Our results suggest a model whereby ERK1/2 signaling is necessary to prevent eccentric cardiomyocyte growth. Indeed, Erk1/2 double null ventricular myocytes lengthen and become slightly thinner with aging and pathologic stimulation to cause whole organ eccentric growth. Antithetically, activation of ERK1/2 with aMek1 preferentially programmed concentric cardiac growth while at the same time partially inhibiting eccentric growth. These results suggest a refined hypothesis whereby ERK1/2 are not technically necessary for whole organ hypertrophy, as measured by heart weight normalized to body weight, but are necessary for promoting a properly coordinated growth response that also allows myocyte thickening and addition of sarcomeres at the periphery (). Thus, ERK1/2 signaling is necessary for facilitating a select type of cardiac growth in vivo, concentric hypertrophy, while at the same time preventing eccentric growth and addition of sarcomeres in series ().
The model of growth proposed above is also consistent with previous work in which we inhibited the ERK1/2 pathway
in vivo using a transgene to overexpress Dusp6 in the heart.
12 Dusp6 transgenic mice showed complete loss of ERK1/2 phosphorylation and activity, although the cardiac hypertrophic response was not reduced following TAC or agonist infusion.
12 In fact, Dusp6 transgenic mice subjected to long-term TAC showed even larger increases in heart weights compared with control mice, an increase that was associated with chamber dilation suggesting greater eccentric growth. Thus, while we had not previously measured cellular lengths and widths in Dusp6 transgenic hearts, their increased propensity towards dilation with pathologic stimulation suggests a similar mechanism in play, whereby loss of ERK1/2 signaling promotes cardiomyocyte lengthening.
To our knowledge the MEK1-ERK1/2 signaling pathway appears to be unique in its ability to regulate both the length and width decision of a myocyte with aging or stress stimulation. Previously, activation of the MEK5-ERK5 signaling pathway was reported to produce eccentric cardiac hypertrophy by lengthening myocytes, although the reciprocal relationship of increased width was not examined in Mek5 or Erk5 gene-deleted mice.

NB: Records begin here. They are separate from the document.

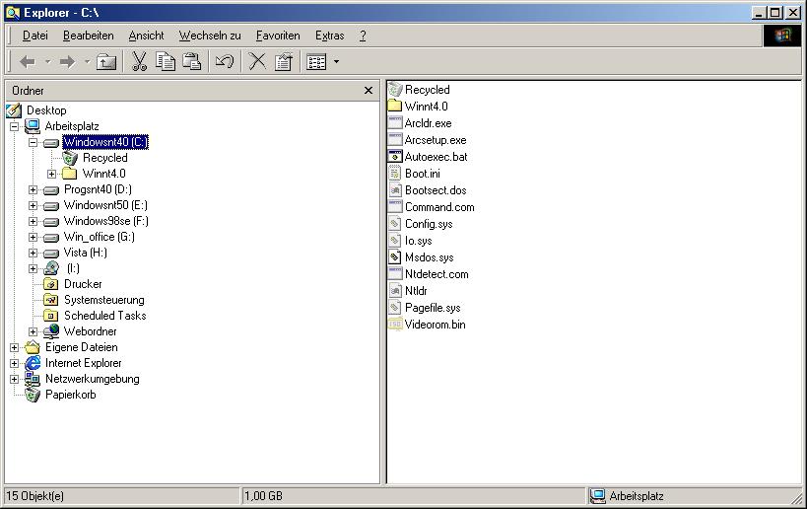The width and height of the screenshot is (807, 509).
Task: Go up one folder level
Action: [106, 62]
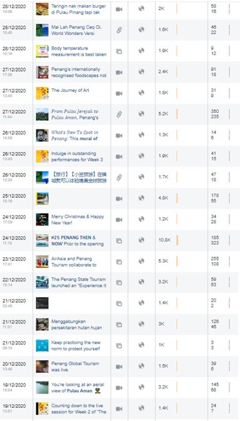Click globe icon for Keep practicing new norm post
Image resolution: width=240 pixels, height=421 pixels.
pos(141,345)
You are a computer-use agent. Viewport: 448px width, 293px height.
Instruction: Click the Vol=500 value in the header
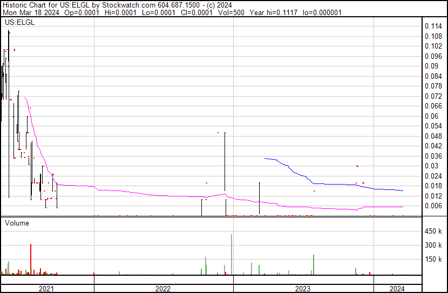tap(233, 12)
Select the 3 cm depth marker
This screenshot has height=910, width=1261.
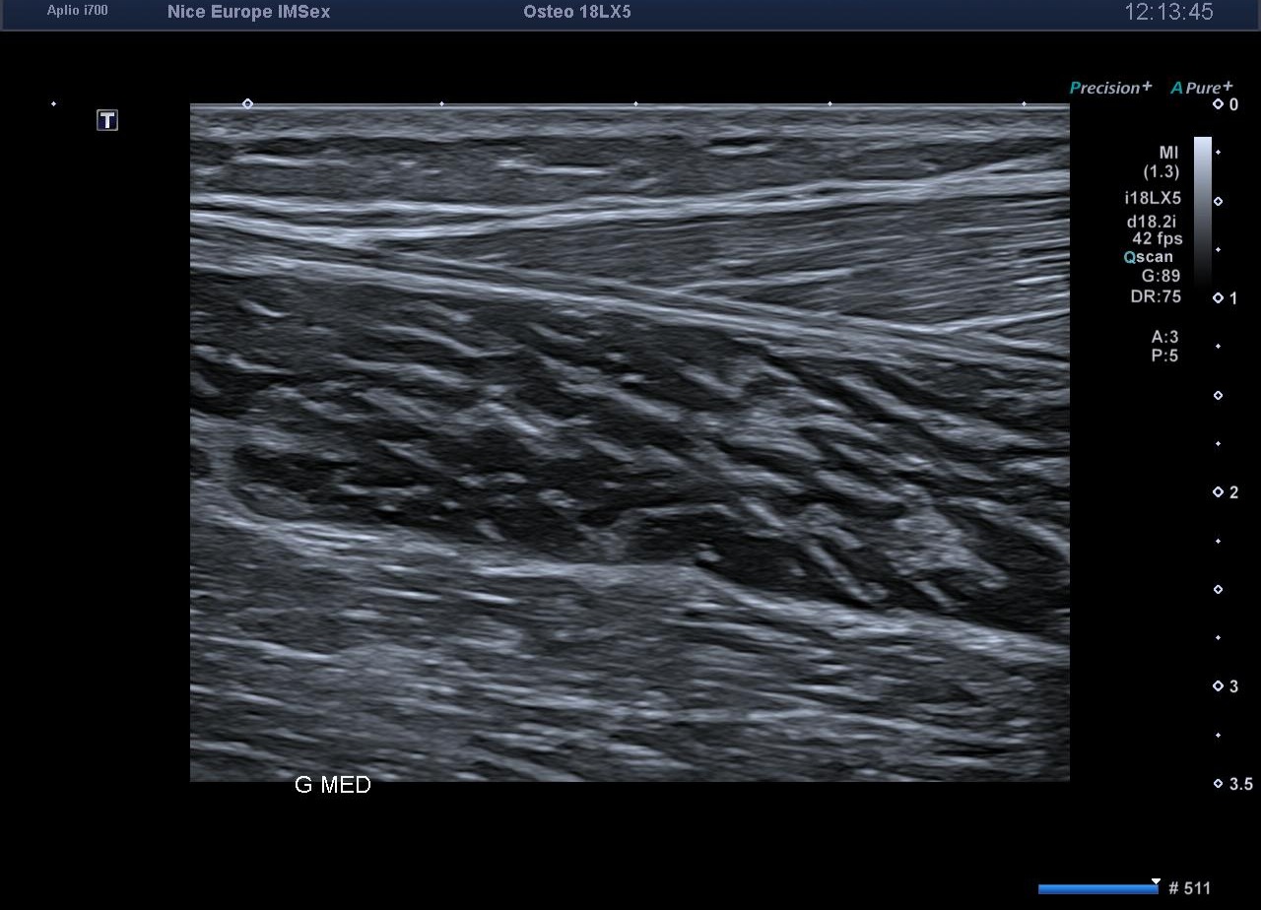(1225, 686)
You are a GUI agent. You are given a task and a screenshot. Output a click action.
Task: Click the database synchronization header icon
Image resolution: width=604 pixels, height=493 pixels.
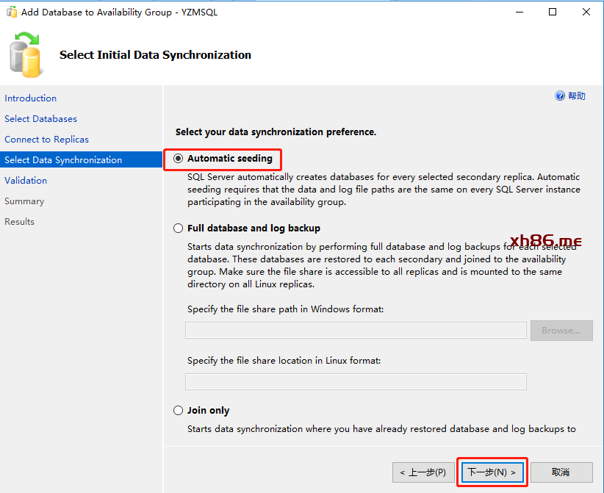[26, 55]
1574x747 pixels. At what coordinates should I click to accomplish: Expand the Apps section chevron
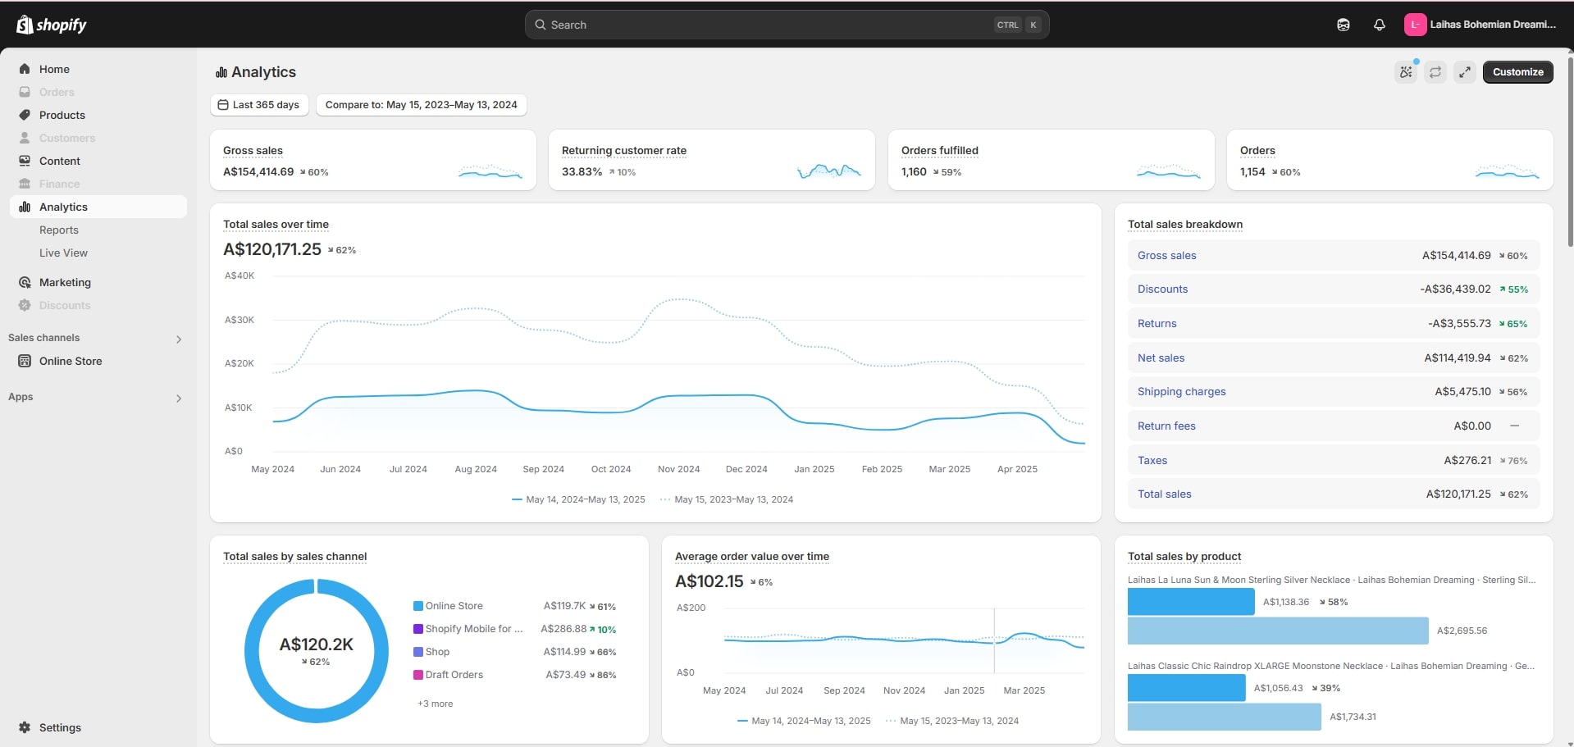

23 Moreover, many transgenic mouse models of cardiomyopathy and heart failure lead to spontaneous dilation with myocyte lengthening, such as with myocyte enhancer factor-2 (MEF2) overexpression.
24–26 The data we present with the MEK1-ERK1/2 pathway are unique because activation of this pathway leads to myocyte thickening, while loss leads to myocyte lengthening without cellular dysfunction, suggesting it is a primary effect. Moreover, growth of adult myocytes in culture over 3 days showed the exact same relationship, and even myocytes from beating and cyclically stretched EHTs showed the same effect. Since nearly all other transgenic models of heart failure appear to cause secondary dilation, we believe that the MEK1 effect in driving concentric hypertrophy is highly unique and suggestive a true biologic signaling pathway whose role is to program myocyte thickening.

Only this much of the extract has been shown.